Se acostumbró a la compañía de aves de bello plumaje,
las que escoltan su vuelo, cada vez que encara un viaje.
Desde su posición encumbrada, se distanció de la gente,
logrando que, en tierra firme, ya no tenga un referente.
La perspectiva lo indujo, a que se sienta un ser superior,
por liderar bandadas de especies, de una escala inferior.
Las aves se alineaban tras él, sin emitir ni un solo grito,
porque es sencillo sojuzgar la voluntad de un pajarito.

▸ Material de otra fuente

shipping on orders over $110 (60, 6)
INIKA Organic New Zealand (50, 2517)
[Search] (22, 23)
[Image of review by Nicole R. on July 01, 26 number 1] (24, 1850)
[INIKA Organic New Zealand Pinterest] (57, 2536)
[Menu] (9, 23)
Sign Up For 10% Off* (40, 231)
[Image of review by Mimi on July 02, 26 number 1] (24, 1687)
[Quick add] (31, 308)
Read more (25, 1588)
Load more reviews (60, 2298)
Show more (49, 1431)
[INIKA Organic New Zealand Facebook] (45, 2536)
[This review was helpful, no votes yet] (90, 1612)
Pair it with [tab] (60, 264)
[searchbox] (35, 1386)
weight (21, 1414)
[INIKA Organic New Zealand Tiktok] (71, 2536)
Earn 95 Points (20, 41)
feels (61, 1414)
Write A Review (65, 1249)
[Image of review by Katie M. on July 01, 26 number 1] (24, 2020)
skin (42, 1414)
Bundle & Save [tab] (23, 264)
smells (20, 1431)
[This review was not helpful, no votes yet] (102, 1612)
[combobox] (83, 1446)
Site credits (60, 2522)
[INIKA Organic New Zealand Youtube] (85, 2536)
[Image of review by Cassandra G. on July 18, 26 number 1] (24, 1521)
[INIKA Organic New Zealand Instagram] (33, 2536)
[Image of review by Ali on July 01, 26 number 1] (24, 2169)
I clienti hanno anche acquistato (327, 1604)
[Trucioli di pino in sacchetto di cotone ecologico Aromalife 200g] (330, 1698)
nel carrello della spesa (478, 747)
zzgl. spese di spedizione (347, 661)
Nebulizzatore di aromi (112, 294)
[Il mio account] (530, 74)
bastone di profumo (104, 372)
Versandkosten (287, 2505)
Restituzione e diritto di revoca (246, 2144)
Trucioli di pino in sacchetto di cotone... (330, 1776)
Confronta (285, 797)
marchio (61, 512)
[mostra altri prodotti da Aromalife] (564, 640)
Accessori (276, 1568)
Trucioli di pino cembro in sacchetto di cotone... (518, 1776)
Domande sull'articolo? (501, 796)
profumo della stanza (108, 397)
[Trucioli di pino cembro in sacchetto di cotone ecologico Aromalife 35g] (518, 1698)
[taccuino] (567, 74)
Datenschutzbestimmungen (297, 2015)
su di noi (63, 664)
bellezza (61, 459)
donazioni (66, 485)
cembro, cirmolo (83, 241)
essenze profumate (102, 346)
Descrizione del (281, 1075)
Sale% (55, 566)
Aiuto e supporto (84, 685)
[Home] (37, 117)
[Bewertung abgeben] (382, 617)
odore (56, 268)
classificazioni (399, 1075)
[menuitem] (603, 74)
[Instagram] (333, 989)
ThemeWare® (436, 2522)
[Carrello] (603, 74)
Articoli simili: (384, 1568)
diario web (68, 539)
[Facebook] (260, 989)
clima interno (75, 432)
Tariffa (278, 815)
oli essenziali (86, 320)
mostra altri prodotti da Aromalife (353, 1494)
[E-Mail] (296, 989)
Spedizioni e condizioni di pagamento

Sin tener un padre Dédalo, para que bien le aconsejara,
se elevó sin los recaudos que la prudencia encomendara.
Voló tan alto que, como Icaro, el sol chamuscó sus alas,
golpeándose contra el suelo, dónde lo juntaron con palas.
En su larga convalecencia, le sobró tiempo para meditar
que sin renunciar a su esencia, también se puede volar.
Retornó menos presuntuoso, comprendiendo su desliz,
ya no trata de imitar al águila, sino a la humilde perdiz.
Volar es bueno, para eludir a la trampa que te encierra,
aunque hay que saber andar, con los pies sobre la tierra.